Few things to improve (Common Voice) user experience and data quality. I don’t know where to send these ideas, let me post here:
A background noise is very useful for speech analysis.
Can we add from time to time (eg. every 30 utterances) recording (10s) of just a background noise?
When recording, the 10-second limit seems too low for longer prompts. How about the rule that this limit varies between 10-15 seconds and depends on the length of the text. E.g.
- Text with 5 words => limit is 10s
- Text with 12 words => limit is 12s
- Text with 15+ words = limit is 15s
When recording, showing the actual sound power level / graph (in DB) would be very helpful in seeing if the microphone has the appropriate sensitivity.
During listening, sometimes the recording is just silence.

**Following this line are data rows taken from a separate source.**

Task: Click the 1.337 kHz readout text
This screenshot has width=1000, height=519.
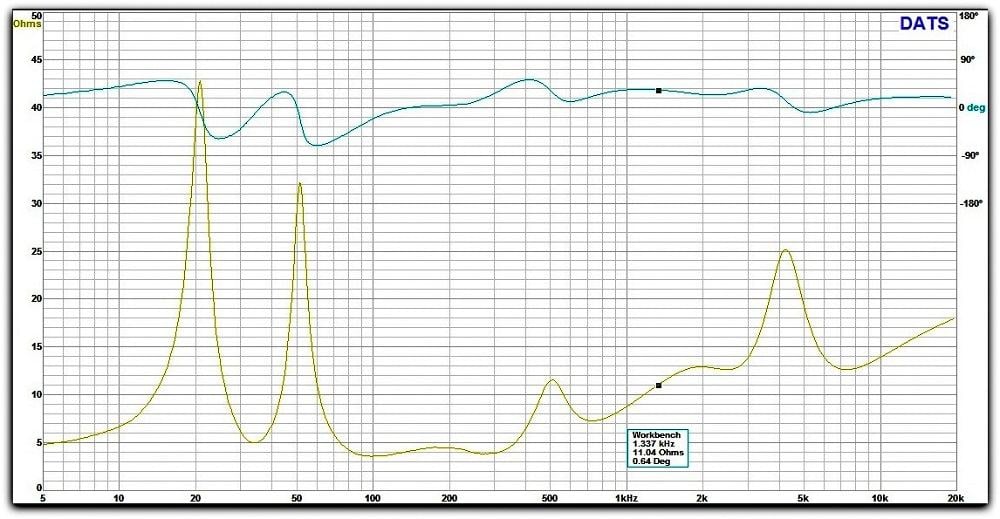Action: tap(654, 444)
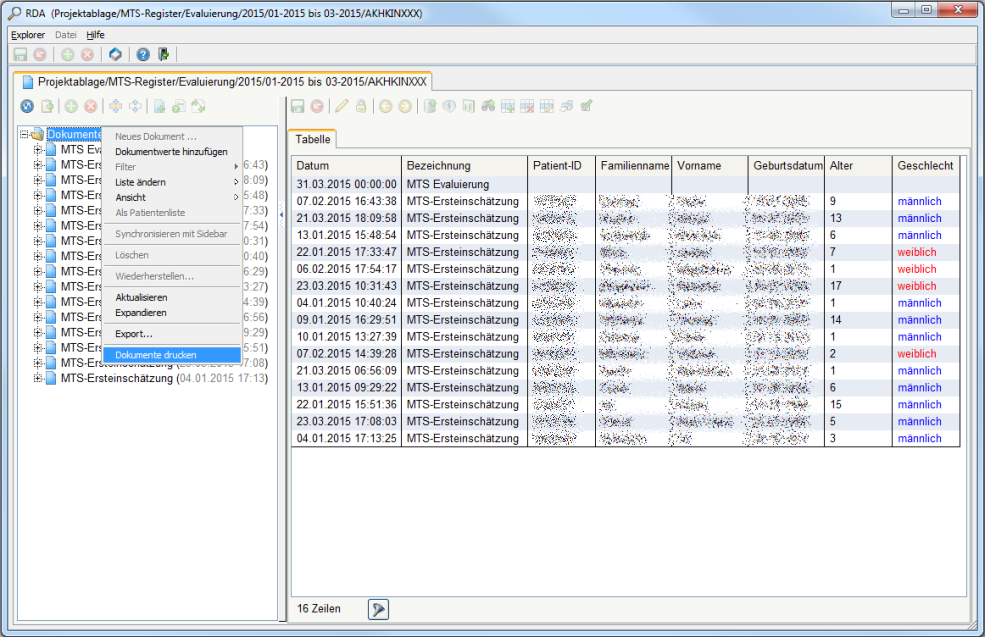
Task: Sort table by the Geschlecht column header
Action: click(x=925, y=165)
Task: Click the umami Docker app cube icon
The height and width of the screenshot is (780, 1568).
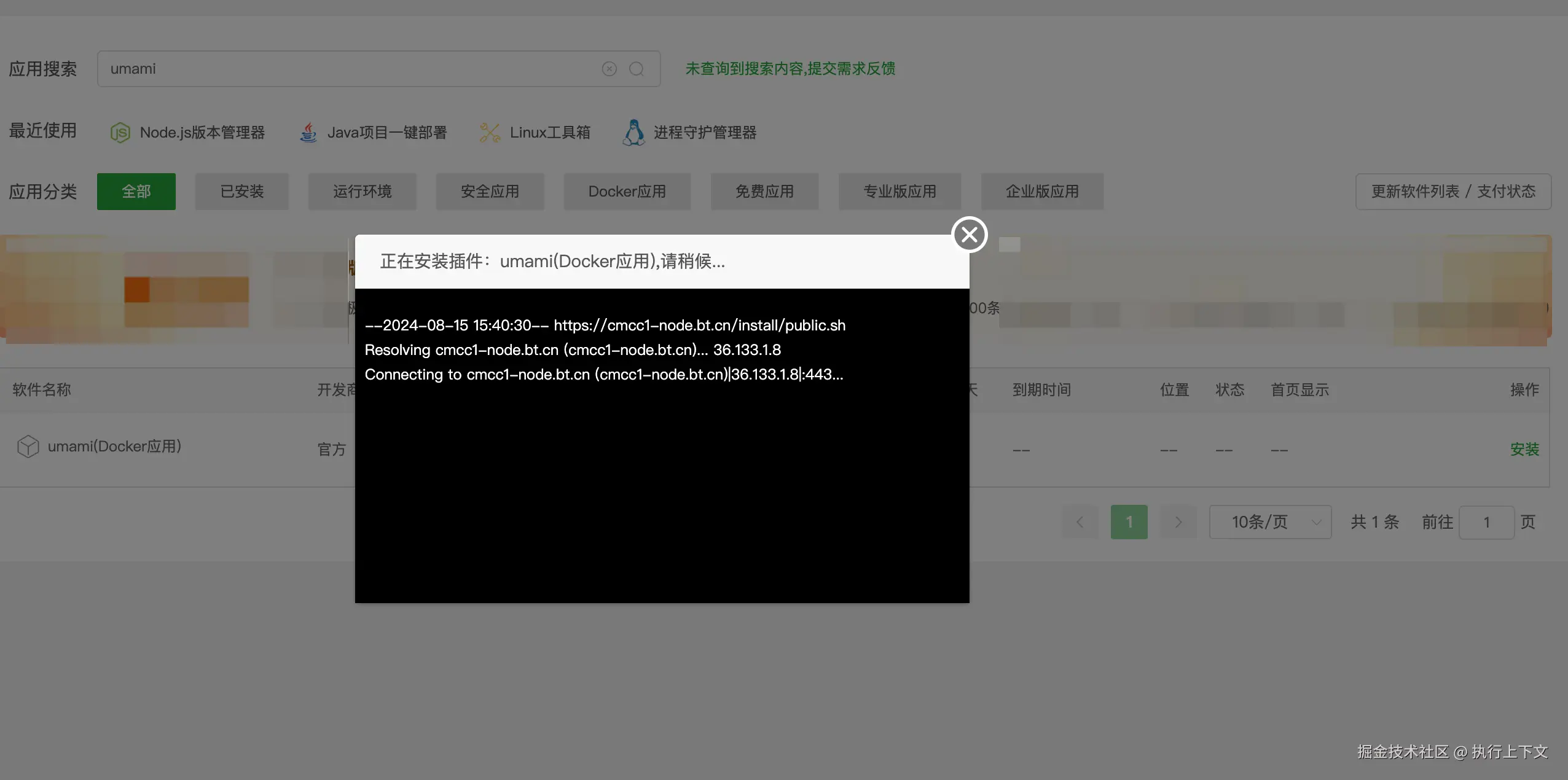Action: pyautogui.click(x=28, y=447)
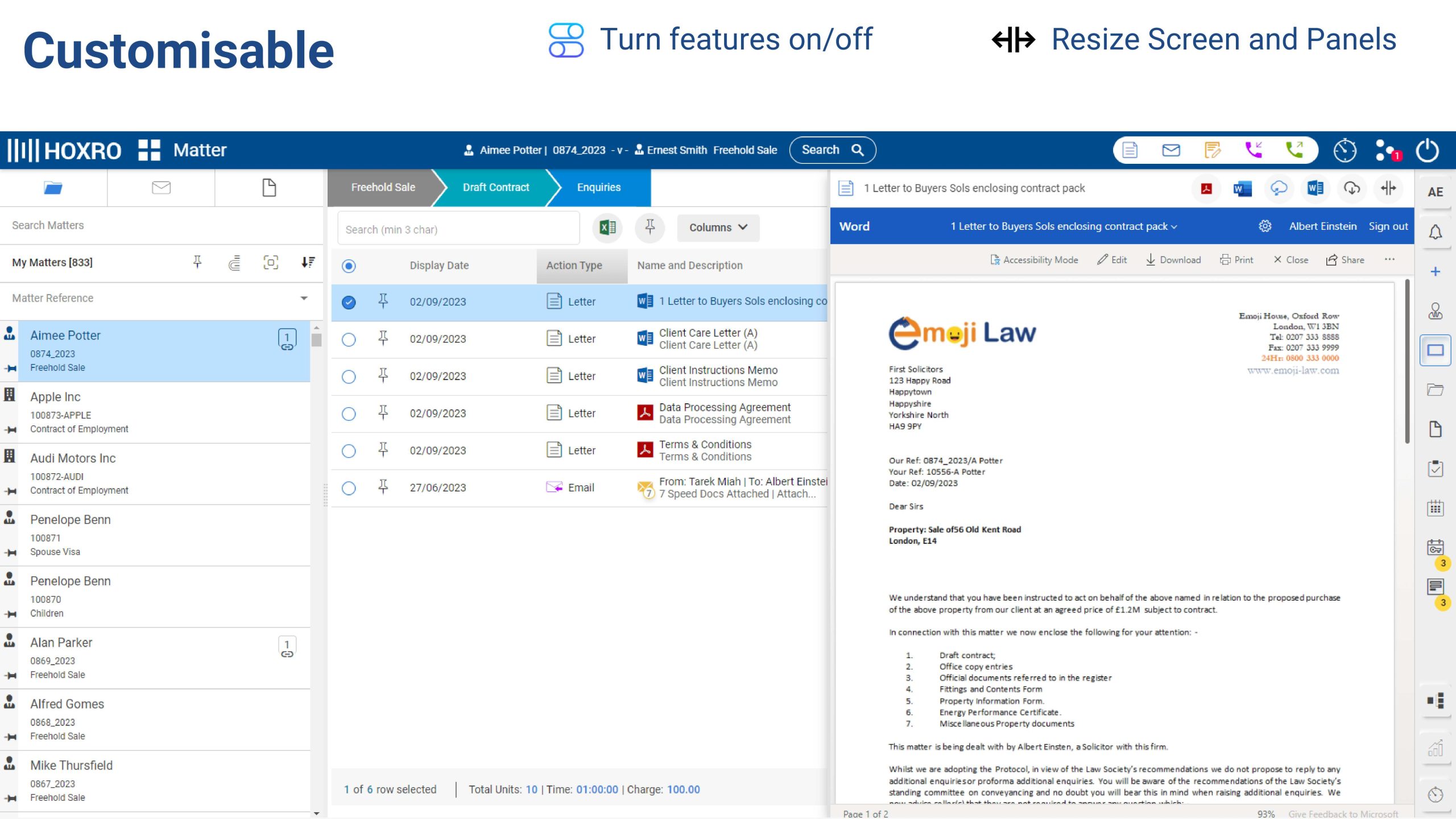Click the sort matters descending icon
This screenshot has width=1456, height=819.
click(308, 262)
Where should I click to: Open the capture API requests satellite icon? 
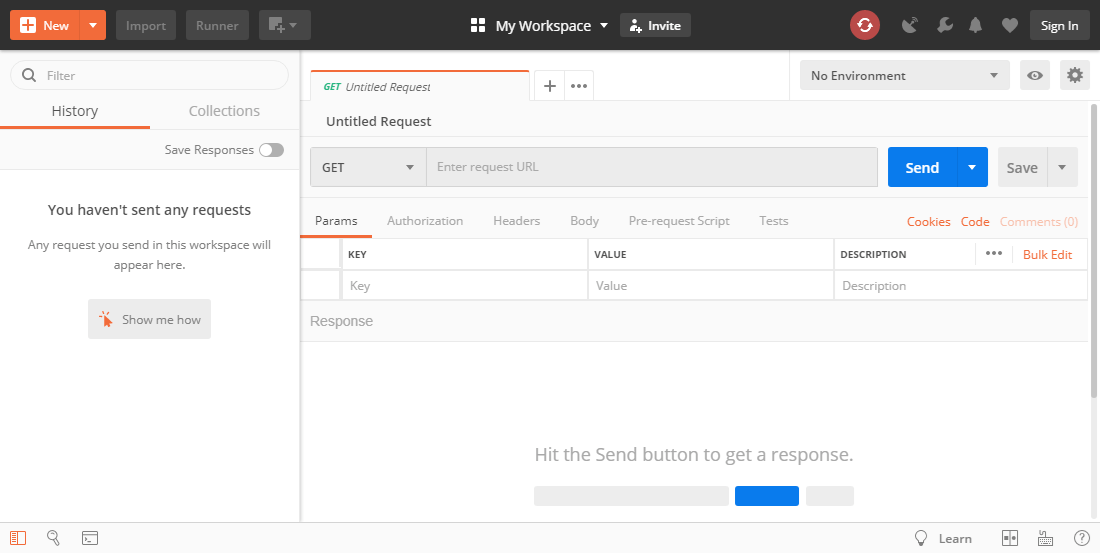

I’ve noticed two potential reasons:
- It is a silence only - than we can have detector for that, no need to annotate. If you need help, I can provide command line tool to detect most of silence recordings.
- Web browser didn’t cached audio properly, but it lets me press “Play”. This seems to be a sign of some bug, please double check. It happens more often when I had slow connection on Android mobile phone.
Showing the sound power graph (in DB) while listening would improve the judgment if it is too quiet or beginning non-speech is quite long and actual speech is delayed.
Showing a graph of the audio power while recording would avoid a fairly common problem that people start talking a bit too fast. And the first word is truncated.